Consider code like this:

for i in xrange(1000):
pass

In a language like C or Java, a primitive would be used for "i". No
allocation, just a register updated. In contrast, CPython would
allocate a thousand int objects, each of which needs garbage
collection. With direct refcounting that'll happen in the loop, as
soon the object is unreachable. With asynchronous refcounting the
tracing GC needs to kick in, scan them, and find they're unreachable.

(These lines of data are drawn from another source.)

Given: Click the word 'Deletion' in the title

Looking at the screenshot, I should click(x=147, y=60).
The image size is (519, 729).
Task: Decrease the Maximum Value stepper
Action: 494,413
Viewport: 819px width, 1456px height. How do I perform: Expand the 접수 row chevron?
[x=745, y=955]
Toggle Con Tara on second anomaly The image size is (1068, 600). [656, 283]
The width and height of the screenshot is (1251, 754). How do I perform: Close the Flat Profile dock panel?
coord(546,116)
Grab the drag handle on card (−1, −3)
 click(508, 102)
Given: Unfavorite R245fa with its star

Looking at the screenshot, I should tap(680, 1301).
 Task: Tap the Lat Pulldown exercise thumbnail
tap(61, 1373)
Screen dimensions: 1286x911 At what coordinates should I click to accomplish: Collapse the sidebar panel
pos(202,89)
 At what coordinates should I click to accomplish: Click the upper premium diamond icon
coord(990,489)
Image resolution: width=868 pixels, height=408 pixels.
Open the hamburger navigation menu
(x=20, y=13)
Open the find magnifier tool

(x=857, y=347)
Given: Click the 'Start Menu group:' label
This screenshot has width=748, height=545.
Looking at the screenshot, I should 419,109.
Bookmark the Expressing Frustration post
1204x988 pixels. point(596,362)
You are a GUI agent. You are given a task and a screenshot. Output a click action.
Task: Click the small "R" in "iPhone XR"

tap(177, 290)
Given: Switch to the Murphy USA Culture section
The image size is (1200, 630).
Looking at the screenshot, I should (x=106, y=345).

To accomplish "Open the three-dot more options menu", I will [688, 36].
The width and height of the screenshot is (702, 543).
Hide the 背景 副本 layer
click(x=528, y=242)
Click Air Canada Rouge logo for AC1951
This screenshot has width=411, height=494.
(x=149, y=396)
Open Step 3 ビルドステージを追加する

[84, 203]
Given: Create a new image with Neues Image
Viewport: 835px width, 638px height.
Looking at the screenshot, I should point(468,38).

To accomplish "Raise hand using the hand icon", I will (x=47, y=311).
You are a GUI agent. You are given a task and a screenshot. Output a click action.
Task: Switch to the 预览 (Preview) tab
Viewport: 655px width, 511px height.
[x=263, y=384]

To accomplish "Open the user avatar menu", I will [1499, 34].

They extra delay can increase memory usage and lower cache hit ratios,
and ends up making a big difference.

> As an aside -- I'd expect that the removal of the GIL code would
> improve performance overall on similar scale that is lost to the
> MULTIPLE_THREADS_RUNNING check.

The GIL actually has almost no effect on single-threaded code.
sys.getcheckinterval() is used to make the lock operations fairly
coarse.

>> Additionally, some of the slowdown is due to disabling the various
>> specialized allocators (pymalloc, free lists, etc). These aren't
>> thread-safe, and they're bottlenecks anyway, so I simply have to do
>> without them.
>
> Again, in pseudocode:
>
> // global default
> allocator_function_ptr = pymalloc
>
> function init_threading():
> MULTIPLE_THREADS_RUNNING = true
> allocator_function_ptr = threadsafe_allocator
>
> I.e. you are free to use a highly-optimized single-threaded allocator
> when no threads are running and switch to the threadsafe one at
> threading start.

Since objects from the unsafe allocator will transition to the safe
allocator's free function, the simplest way to implement that would be
just adding some locking around the allocator. Unfortunately, that's
a bottleneck for multithreaded code, so it won't scale up to multiple
cores.

However, it should be possible to design an allocator that's effective
at both single-threaded and multi-threaded work. Not easy of course,
and it requires a great deal of research and experimentation, which is
why it's not done yet.

> I don't get the idea behind "they're bottlenecks anyway" -- as far as
> I can understand they are just the opposite, i.e. improve performance
> a lot.

A lock must be placed around them. Only one thread can be within the
locked region at a time, and so long as it's used often enough, this
means you spend a significant amount of time waiting.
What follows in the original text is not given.